PROMPT> Filter the data below and copy each line that contains the string "Task".

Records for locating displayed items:
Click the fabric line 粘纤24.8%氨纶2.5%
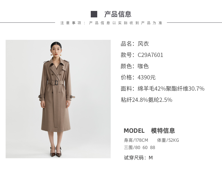 146,100
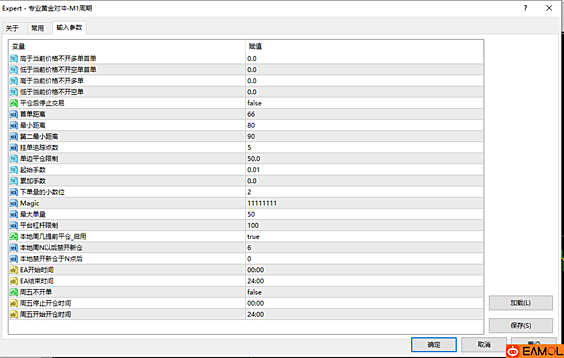Click the string icon beside EA开始时间
This screenshot has width=564, height=358.
pos(14,270)
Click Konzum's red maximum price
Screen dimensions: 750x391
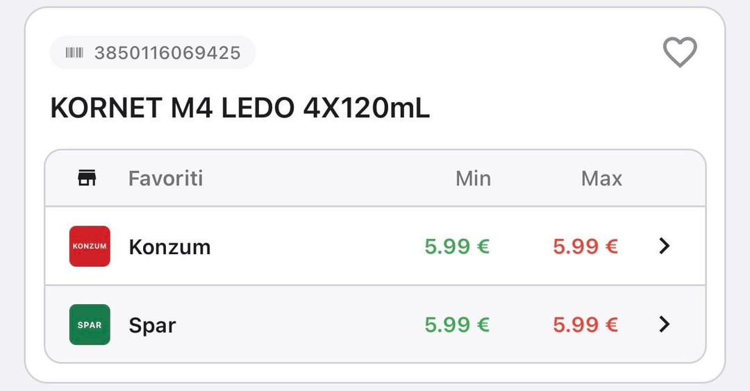tap(585, 247)
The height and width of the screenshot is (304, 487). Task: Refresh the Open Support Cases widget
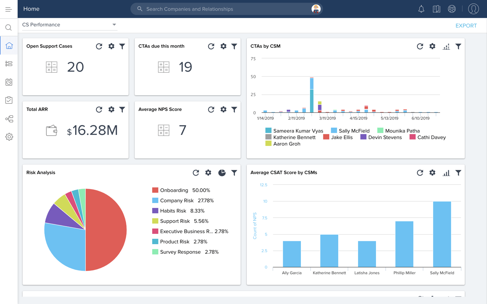(99, 46)
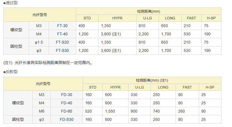Click the 检测距离(mm) (注1) header
232x127 pixels.
coord(152,81)
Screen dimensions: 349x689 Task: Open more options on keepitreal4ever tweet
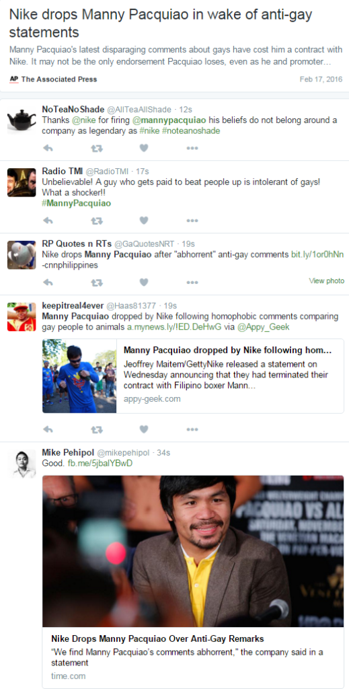click(x=192, y=429)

EXPECTED OUTPUT>
The height and width of the screenshot is (304, 487). Task: Refresh the Open Support Cases widget
Screen dimensions: 349x689 Task: Open more options on keepitreal4ever tweet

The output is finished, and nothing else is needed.